Die bundesdeutsche Nachkriegsgesellschaft war nicht nur eine Leistungsgesellschaft, sie war auch eine Aufstiegsgesellschaft mit einem inkludierten Versprechen: Jeder kann es nach oben schaffen, wenn er sich nur anstrengt. Der expandierende Sozialstaat hatte die Funktion eines „Schicksalskorrektors“ (Heribert Prantl), der Menschen aus bildungsfernen Schichten besonders förderte und Benachteiligungen abzubauen versprach.

Warum ist die Gesellschaft immer weniger durchlässig? Menschen, die zur Elite gehören rekrutieren einander wieder zunehmend aus der eigenen Schicht heraus, so dass es zu einer Vererbung von sozialem Status und Privilegien kommt. Zudem hat ausgerechnet die Generation, die einst am meisten von der Bildungsexpansion profitierte und inzwischen an einflussreiche Posten gelangt ist, die Strickleitern zum sozialen Aufstieg im Zeichen von Rationalisierung und Sozialabbau klammheimlich eingeholt.

Aber auch die Betroffenen selbst stehen sich und ihrem individuellen Aufstieg immer wieder selbst im Weg und absolvieren lieber eine klassische Ausbildung anstatt sich auf das Risiko eines gebührenpflichtigen Studiums einzulassen. Dieses Sicherheitsdenken ist verständlich, kann aber das persönliche Vorwärtskommen hemmen. Kindern von Nichtakademikern fehlt es zudem oft an Aufstiegsvorbildern und positiven Impulsen von außen.

Chancengleichheit, soziale Gerechtigkeit und gesellschaftliche Durchlässigkeit stehen im Zeitalter von Turbokapitalismus und Globalisierung nicht besonders hoch im Kurs. Vielmehr ist eine aufstiegsresistente, statische Gesellschaft auszumachen, die dem Aufstiegswilligen allzu gern das Mantra „Schuster, bleib bei deinem Leisten!“ entgegenschleudert. Jeder möge an dem Platz verharren, wo der Herrgott ihn einst hingestellt hat. Eine Auffassung, die ganz dem konservativen Menschenbild entspricht.

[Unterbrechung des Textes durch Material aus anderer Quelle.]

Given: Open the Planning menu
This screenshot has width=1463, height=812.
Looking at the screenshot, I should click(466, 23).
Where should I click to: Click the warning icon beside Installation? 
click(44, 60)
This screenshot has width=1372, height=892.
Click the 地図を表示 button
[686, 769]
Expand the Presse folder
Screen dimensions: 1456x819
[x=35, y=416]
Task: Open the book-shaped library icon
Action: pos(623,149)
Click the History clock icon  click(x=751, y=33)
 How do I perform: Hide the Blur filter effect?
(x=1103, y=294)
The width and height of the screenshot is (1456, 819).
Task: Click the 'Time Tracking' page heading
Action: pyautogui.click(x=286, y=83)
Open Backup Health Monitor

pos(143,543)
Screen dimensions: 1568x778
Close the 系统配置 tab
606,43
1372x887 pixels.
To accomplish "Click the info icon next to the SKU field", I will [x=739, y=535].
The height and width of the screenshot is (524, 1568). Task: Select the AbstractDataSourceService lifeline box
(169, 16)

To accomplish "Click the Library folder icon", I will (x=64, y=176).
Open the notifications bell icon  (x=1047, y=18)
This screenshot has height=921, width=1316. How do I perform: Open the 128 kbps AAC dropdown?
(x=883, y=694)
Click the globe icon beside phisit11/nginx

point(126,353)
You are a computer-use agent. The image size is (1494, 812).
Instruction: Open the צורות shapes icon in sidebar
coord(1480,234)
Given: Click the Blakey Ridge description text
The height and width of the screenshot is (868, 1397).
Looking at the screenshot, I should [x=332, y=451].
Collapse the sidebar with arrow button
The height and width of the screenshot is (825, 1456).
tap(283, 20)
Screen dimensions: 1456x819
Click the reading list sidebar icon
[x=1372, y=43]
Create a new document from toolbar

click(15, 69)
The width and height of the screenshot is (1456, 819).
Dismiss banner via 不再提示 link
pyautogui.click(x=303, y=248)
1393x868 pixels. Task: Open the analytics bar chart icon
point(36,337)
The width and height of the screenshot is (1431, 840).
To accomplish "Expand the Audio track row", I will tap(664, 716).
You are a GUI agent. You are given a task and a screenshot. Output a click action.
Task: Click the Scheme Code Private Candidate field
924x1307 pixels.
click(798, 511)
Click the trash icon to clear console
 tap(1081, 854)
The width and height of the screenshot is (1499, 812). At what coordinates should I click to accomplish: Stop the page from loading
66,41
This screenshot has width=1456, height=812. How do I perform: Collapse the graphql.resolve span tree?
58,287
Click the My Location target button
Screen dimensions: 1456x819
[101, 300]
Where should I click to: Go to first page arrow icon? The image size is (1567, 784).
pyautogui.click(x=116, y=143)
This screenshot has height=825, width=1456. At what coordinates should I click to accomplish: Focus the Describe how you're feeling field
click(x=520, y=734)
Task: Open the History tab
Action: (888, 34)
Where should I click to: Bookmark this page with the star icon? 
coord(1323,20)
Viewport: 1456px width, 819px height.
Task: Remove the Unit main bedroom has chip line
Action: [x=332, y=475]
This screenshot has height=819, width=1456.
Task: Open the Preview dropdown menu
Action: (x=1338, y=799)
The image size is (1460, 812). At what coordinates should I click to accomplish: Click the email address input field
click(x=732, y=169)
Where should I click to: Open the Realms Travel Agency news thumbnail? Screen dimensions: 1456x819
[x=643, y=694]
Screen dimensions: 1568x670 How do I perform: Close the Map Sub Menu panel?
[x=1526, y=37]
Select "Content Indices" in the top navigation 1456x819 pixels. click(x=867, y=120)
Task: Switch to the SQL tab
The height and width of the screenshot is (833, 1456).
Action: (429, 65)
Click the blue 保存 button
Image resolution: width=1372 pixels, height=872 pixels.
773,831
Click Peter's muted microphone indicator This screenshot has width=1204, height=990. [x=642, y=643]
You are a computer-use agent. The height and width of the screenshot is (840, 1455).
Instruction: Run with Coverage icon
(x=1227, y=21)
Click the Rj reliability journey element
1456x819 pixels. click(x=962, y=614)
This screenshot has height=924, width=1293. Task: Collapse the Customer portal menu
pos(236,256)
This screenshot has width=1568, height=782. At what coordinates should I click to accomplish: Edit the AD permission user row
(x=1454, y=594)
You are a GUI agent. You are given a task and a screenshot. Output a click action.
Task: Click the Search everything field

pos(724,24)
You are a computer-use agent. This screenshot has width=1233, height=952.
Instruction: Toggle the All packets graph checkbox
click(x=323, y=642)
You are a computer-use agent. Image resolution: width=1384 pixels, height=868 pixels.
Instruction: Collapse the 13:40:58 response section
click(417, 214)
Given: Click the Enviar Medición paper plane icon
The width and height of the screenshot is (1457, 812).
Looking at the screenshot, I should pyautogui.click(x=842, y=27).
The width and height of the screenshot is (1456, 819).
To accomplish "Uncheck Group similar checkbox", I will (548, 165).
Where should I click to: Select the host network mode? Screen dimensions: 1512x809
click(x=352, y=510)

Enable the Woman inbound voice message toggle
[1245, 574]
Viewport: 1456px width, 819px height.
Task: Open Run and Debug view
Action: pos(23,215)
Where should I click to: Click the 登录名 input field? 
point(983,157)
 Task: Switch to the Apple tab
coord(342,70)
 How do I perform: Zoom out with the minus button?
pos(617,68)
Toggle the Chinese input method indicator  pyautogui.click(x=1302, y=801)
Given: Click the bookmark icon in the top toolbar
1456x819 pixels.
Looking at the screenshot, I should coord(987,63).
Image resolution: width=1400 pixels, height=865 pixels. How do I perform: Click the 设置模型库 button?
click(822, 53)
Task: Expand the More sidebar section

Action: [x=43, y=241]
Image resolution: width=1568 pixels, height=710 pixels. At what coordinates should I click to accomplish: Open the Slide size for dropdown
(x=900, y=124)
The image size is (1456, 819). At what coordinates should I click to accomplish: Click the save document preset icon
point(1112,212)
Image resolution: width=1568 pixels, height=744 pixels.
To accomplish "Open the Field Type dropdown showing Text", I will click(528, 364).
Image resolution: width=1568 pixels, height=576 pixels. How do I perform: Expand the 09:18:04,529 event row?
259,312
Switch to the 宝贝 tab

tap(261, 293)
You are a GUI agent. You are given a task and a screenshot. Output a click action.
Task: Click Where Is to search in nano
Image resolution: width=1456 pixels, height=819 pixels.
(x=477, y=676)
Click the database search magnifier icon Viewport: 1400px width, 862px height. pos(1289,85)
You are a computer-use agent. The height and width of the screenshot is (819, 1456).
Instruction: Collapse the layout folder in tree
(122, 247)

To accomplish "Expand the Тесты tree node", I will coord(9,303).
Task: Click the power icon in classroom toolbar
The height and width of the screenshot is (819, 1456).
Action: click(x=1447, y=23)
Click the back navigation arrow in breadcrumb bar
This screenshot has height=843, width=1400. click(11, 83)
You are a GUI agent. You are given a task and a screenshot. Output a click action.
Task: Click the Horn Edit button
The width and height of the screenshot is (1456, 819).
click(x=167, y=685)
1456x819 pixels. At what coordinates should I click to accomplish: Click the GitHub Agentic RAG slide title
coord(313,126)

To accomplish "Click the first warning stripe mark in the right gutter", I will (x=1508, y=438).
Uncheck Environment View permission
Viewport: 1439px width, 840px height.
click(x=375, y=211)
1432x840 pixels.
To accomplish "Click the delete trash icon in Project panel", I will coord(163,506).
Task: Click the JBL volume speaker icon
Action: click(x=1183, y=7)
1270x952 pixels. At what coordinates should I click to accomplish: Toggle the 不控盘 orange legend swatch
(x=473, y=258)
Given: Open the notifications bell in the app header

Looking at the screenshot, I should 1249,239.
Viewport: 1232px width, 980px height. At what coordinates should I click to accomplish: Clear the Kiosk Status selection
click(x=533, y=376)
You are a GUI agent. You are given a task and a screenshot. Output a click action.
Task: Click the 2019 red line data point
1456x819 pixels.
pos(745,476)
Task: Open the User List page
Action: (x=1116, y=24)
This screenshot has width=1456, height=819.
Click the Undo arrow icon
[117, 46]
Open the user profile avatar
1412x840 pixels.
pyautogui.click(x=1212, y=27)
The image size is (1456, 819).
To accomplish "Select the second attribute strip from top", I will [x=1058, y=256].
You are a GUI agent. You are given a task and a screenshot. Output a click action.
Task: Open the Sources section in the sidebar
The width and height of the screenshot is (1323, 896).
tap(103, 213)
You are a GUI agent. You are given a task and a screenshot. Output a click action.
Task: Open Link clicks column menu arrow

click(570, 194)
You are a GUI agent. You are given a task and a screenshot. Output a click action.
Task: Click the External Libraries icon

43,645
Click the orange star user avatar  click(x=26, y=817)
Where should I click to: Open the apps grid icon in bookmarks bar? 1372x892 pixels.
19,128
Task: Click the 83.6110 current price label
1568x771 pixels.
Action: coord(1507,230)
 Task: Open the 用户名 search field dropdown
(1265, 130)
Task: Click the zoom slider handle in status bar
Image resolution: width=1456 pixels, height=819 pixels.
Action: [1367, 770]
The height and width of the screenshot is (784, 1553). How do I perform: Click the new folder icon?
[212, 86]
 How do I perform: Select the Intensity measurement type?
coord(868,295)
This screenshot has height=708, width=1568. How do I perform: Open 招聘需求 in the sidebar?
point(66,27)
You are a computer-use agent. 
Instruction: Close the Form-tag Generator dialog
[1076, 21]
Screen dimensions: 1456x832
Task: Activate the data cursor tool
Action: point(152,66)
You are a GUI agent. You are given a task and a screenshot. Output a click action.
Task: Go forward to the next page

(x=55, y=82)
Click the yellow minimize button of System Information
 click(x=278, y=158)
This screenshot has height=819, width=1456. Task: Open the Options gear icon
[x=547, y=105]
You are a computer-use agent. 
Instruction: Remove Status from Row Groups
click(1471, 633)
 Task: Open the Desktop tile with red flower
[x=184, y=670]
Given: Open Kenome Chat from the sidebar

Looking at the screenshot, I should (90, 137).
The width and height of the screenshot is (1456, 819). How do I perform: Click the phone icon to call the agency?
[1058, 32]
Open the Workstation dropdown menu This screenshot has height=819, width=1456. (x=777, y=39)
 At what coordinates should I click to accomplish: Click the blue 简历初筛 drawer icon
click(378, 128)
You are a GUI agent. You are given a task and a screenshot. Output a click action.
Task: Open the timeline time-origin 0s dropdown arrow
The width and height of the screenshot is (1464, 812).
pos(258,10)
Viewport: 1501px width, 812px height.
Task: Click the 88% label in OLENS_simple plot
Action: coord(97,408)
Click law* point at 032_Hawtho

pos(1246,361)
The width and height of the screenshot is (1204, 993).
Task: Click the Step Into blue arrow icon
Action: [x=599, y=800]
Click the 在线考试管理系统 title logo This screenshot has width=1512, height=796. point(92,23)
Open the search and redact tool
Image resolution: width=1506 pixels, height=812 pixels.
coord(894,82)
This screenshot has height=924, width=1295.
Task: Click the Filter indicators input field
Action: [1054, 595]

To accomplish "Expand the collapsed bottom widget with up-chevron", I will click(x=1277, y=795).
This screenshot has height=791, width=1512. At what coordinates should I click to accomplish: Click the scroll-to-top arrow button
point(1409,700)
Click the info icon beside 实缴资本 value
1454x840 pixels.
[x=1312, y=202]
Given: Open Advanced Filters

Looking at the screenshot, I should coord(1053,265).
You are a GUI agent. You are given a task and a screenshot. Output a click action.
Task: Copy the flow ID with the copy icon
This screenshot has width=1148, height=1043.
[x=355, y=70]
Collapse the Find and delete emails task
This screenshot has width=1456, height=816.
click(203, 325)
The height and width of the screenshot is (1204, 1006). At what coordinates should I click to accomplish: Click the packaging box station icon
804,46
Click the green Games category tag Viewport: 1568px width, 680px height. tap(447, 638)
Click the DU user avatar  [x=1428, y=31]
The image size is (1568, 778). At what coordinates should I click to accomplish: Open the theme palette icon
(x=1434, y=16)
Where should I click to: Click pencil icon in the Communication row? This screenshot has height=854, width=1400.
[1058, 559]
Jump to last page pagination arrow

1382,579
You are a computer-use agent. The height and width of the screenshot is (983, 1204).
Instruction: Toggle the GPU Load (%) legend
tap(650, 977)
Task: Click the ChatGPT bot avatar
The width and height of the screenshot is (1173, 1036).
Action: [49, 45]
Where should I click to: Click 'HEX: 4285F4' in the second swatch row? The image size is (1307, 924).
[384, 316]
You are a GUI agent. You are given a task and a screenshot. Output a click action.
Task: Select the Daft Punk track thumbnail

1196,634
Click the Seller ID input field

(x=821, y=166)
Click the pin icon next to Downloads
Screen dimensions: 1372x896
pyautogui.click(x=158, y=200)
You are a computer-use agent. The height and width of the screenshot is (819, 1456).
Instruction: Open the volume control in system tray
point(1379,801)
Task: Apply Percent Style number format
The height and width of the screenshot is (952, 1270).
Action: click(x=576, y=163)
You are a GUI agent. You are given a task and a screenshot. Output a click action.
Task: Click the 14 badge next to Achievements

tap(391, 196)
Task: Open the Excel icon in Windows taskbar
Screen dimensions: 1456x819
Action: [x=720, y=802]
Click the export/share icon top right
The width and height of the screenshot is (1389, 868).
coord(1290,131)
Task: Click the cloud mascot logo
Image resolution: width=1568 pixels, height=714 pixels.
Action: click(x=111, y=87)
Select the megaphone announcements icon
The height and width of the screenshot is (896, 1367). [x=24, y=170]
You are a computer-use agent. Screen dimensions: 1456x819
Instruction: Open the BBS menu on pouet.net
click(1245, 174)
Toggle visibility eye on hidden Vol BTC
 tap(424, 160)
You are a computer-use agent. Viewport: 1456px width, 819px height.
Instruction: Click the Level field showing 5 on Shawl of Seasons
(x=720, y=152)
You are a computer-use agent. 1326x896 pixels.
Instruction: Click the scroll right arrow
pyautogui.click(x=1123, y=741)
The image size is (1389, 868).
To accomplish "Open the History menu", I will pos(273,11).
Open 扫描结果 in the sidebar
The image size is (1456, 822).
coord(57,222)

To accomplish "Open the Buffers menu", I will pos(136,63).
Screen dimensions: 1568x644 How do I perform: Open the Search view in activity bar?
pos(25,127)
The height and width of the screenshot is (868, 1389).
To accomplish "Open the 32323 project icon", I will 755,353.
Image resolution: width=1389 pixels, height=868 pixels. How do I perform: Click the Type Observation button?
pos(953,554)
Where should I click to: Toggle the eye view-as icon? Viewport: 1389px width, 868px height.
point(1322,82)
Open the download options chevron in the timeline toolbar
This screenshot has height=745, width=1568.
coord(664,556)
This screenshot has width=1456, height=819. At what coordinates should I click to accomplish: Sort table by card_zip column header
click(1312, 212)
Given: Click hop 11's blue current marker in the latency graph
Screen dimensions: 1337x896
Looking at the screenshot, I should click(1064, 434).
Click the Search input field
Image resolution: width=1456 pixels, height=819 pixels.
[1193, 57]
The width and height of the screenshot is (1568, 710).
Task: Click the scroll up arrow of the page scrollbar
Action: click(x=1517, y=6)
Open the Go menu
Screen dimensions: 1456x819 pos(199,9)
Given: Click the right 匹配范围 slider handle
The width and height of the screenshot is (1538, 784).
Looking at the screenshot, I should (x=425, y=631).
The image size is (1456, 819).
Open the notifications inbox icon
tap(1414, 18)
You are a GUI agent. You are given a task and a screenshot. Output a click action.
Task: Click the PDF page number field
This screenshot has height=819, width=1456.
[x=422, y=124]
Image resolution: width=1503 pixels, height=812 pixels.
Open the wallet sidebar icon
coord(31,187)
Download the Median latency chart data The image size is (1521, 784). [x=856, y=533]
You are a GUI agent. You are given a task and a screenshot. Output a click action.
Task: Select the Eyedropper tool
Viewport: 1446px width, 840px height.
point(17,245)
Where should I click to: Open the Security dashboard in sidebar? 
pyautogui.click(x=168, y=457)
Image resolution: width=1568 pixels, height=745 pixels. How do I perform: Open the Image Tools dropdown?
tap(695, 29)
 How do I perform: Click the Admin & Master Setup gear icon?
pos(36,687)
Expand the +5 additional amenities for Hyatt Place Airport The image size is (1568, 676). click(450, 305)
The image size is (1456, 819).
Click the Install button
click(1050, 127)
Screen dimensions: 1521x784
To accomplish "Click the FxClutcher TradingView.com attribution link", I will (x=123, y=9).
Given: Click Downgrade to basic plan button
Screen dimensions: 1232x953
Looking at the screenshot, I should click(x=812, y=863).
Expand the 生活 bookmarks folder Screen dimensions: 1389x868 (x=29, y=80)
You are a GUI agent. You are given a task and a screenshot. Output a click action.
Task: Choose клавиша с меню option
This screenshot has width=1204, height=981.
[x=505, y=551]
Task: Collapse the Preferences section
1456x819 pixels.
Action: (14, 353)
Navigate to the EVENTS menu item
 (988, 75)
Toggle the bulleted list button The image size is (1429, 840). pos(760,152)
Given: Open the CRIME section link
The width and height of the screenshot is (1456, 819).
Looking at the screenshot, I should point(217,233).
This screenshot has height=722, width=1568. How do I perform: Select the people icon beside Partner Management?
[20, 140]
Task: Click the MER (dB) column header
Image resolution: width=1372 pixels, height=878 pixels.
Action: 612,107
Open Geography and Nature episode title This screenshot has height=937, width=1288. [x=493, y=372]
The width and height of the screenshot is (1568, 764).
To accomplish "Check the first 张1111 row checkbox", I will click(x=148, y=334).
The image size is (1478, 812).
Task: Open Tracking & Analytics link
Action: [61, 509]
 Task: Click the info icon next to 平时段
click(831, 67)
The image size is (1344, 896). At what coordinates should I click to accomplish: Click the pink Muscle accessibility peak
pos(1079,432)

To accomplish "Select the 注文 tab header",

Es ist immer von besonderer Tragik, wenn Menschen unter ihren Möglichkeiten bleiben und nicht ihren Begabungen entsprechend tätig sind. Benjamin Franklin hat diese Menschen als „Sonnenuhren im Schatten“ bezeichnet. Die früher einmal offenen Kanäle zum sozialen Aufstieg sind heute vielfach blockiert. Damit wird leichtfertig auf ein großes gesellschaftliches Potenzial verzichtet. Der Feudalismus scheint - zumindest partiell - ein unerwartetes Comeback zu feiern.